About this task » The copy should run from the line containing "Task: Open Y" through the last line of the entries below, exactly as written, with pictures omitted.

Records to use »
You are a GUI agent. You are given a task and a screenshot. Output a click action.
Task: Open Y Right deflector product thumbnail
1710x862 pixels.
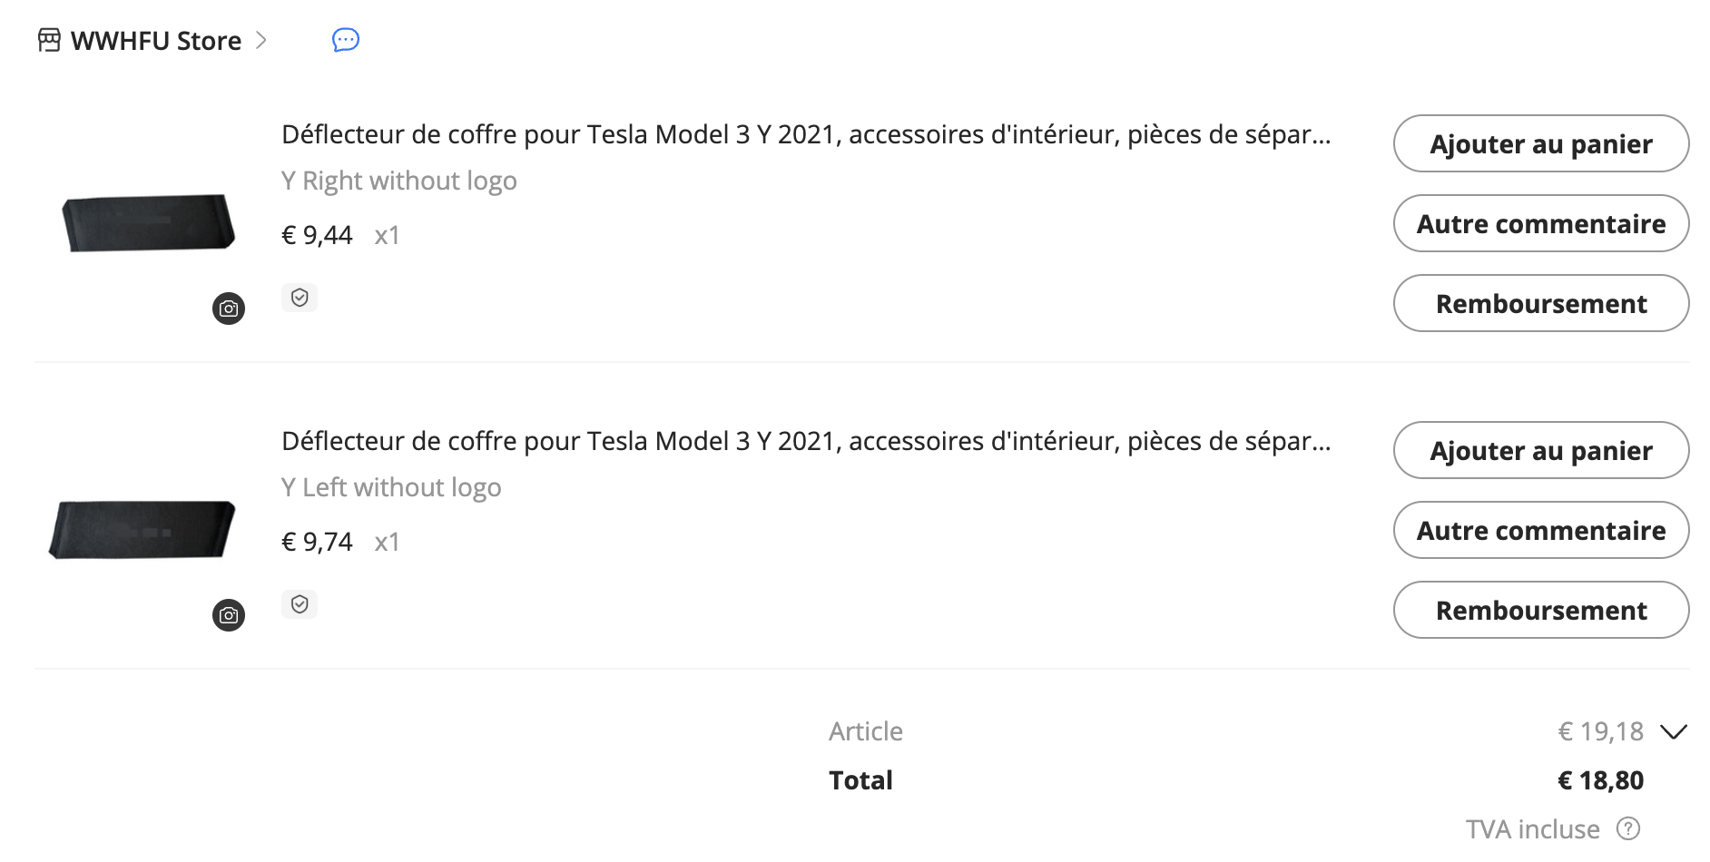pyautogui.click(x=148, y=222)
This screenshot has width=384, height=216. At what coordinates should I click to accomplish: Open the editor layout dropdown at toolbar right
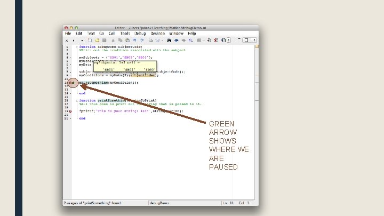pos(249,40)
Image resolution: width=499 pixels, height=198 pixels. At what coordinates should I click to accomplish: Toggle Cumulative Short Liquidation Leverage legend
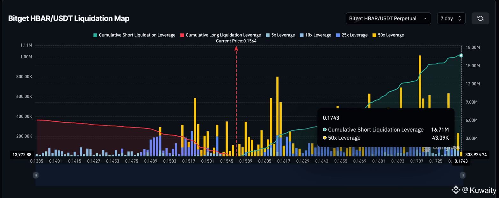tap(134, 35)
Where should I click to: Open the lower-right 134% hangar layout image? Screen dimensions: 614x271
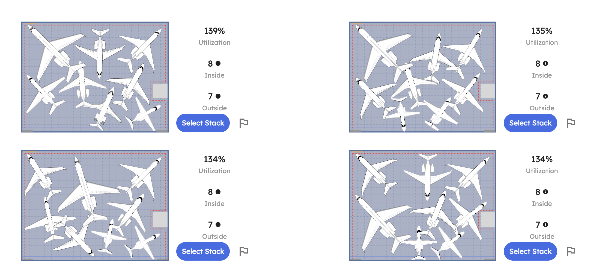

Expected answer »
Task: Open Y Right deflector product thumbnail
1710x862 pixels.
pyautogui.click(x=148, y=222)
This screenshot has width=384, height=216. At what coordinates should I click to accomplish: Open the editor layout dropdown at toolbar right
pos(249,40)
Image resolution: width=499 pixels, height=198 pixels. At what coordinates should I click to accomplish: Toggle Cumulative Short Liquidation Leverage legend
tap(134, 35)
Where should I click to: Open the lower-right 134% hangar layout image? Screen dimensions: 614x271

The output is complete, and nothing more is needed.